# Prediction of NOx Emissions in Boilers Using Neural Networks and Excel™

In an attempt to demystify artificial neural networks (ANNs) and to set the tone of this paper, it is best to start by saying that ANNs are mathematical functions of the form y = f(x, w), where y is the output or response that is determined from a given input x by a series of calculations through a network of connected processing elements or nodes. This article demonstrates the feasibility of utilizing a Microsoft® Excel™ workbook for defining, training, and subsequently using ANNs as a prediction tool. The example given here involves the prediction of nitrogen oxide (NOx) emissions from boilers. It is very important to be able to predict the emissions of pollutants such as CO and NOx in boilers in order to determine the effectiveness of the combustion process and to evaluate the environmental contribution of gas emissions. This requires measured data such as effluent temperature and gas flow rate.

The nodes or neurons are arranged in layers and are connected by unidirectional communication arcs, which carry numerical data. The input nodes represent a set of variables, x, and the output nodes correspond to the predicted output set of y variables. These two sets of nodes form the input and output layers, respectively. The information between layers is processed through various intermediate layers, the so-called hidden layers. The parameters that modify the information transferred from one layer to the next, w, represent the strength of the connection between the nodes, and whose numeric values give the network its predictive power.

Figure 1 - Schematics of a three-layer neural network model.

The neural network in Figure 1 contains three layers. The input layer has two nodes, I1 and I2, one for T (temperature) and one for F (flow), respectively. The hidden layer has three nodes, H1, H2, and H3; the output layer has only one node, O1, which corresponds to the calculated concentration of NOx.

Calculations in the ANN start when values are applied to the input nodes. These inputs are then multiplied by the weights wk,i connected to all nodes in the hidden layer. The products are summed up for each node and a bias is subtracted (sum = Σxkwk,i – bk). xThis sum is passed along to an activation function to produce the output of the node; the sigmoidal function is the most commonly used activation function, f(sum) = 1/(1+exp(-sum)). The resulting values are then used as the inputs to the output layer. Each neuron in the output layer receives weighted inputs minus bias from each neuron in the hidden layer to determine the activation function of the output layer, which corresponds to the neural network output. The activation function serves to model nonlinear behaviors. The input nodes act as distribution nodes, with no calculations associated; the inputs are just transferred to the nodes in the hidden layer.

■ **Dataset content**
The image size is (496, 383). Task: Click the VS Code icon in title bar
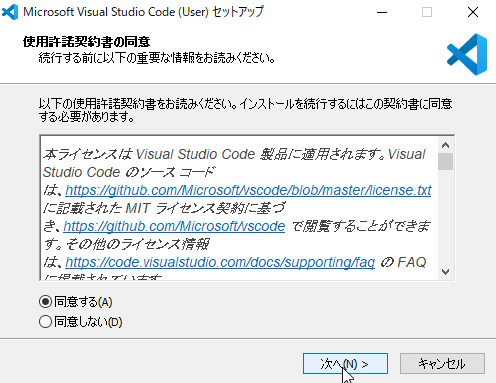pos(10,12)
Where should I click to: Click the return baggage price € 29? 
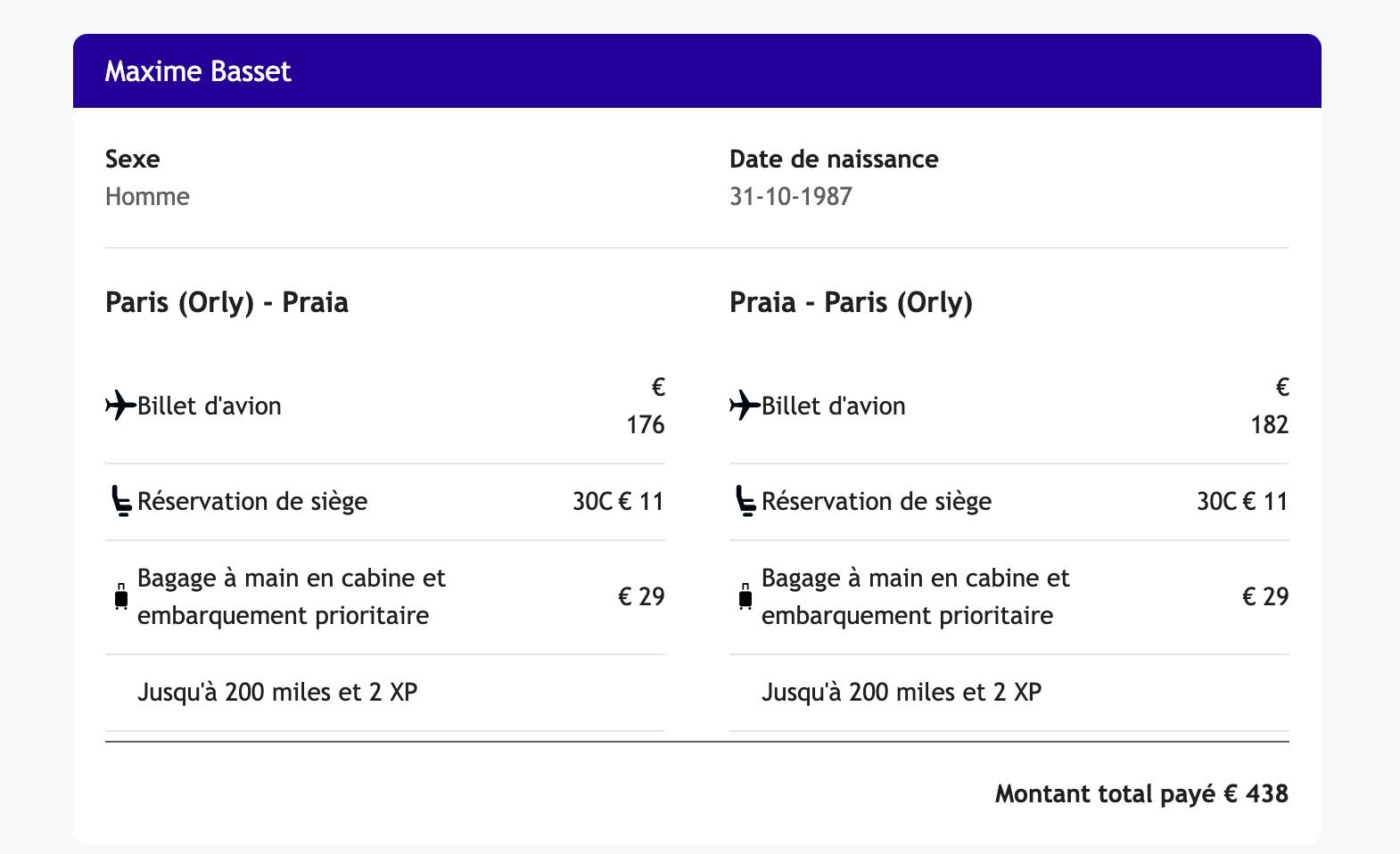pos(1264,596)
==
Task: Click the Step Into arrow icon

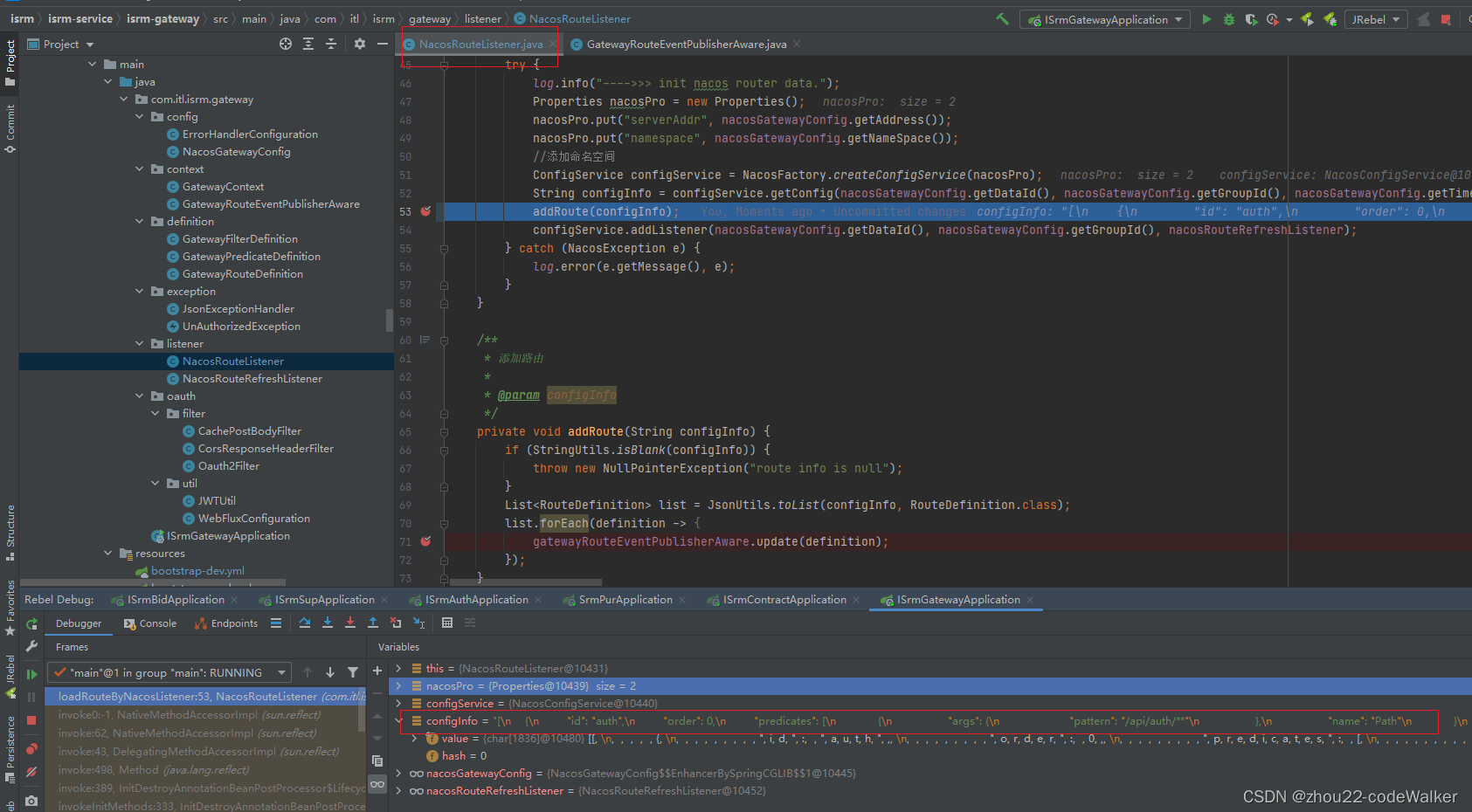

■ **What is asked**
1. Restate the paragraph of the NOx prediction text that begins "The nodes or neurons are arranged in layers" as a short bulleted list that keeps its main facts.
2. In the NOx prediction text, change the part that opens with the words containing "Figure 1 - Schematics" and closes with "concentration of NOx." by replacing "flow" with "flow rate".
The records have no role in this work.

■ **Answers by task**
1.
- Nodes (neurons) sit in layers linked by one-way arcs that carry numerical data.
- Input nodes stand for the variables x; output nodes give the predicted variables y. These form the input and output layers.
- Hidden layers between them process the information.
- The parameters w set the strength of each connection between nodes, and their values give the network its predictive power.

2.
Figure 1 - Schematics of a three-layer neural network model.

The neural network in Figure 1 contains three layers. The input layer has two nodes, I1 and I2, one for T (temperature) and one for F (flow rate), respectively. The hidden layer has three nodes, H1, H2, and H3; the output layer has only one node, O1, which corresponds to the calculated concentration of NOx.